Work-Related Tuition Expense Deduction
- Amount: Deduction of up to the total amount paid
- Who: People who take classes to maintain or improve job skills
- Phaseout Range: None
- Limitations:
- Classes must be primarily for employer's benefit
- Can't be classes to meet the minimum requirements of current job
- Can't lead to qualification for a new trade or business
- Typically claimed as an itemized deduction (unreimbursed employee business expense)
- Only can be claimed to the extent the expense exceeds 2% of AGI
This benefit can be extremely beneficial to qualifying taxpayers with high incomes, since it's the only benefit without a meaningful phaseout. It can also be particularly beneficial to taxpayers paying extremely high tuition rates, since the amount isn't limited. However, take a long look at the list of limitations, and then consult with a tax professional to see if you really qualify before ponying up $75,000 for that executive MBA.
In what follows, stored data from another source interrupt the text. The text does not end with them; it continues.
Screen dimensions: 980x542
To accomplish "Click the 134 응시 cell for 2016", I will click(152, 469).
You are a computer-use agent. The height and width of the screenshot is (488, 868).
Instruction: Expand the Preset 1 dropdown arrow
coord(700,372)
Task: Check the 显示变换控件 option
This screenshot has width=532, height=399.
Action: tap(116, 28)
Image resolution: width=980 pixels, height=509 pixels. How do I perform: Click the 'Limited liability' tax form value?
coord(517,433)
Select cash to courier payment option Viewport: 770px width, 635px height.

Student Loan Interest Deduction
- Amount: Deduction of up to $2,500
- Who: Anybody who paid student loan interest
- Phaseout Range: $65,000 to $80,000 of income*
Again, this benefit is a deduction, not a credit, so it's true dollar value depends on the marginal income tax rate of the taxpayer, and essentially caps out at $625. But it doesn't need to be claimed as an itemized deduction, and is the only benefit that is available to former students.
*Phaseout ranges listed for taxpayers filing as Single. The phaseout range is double what is listed for Married-Filing-Jointly taxpayers. Married-Filing-Separately taxpayers cannot claim any of these benefits except for the work-related tuition expense deduction.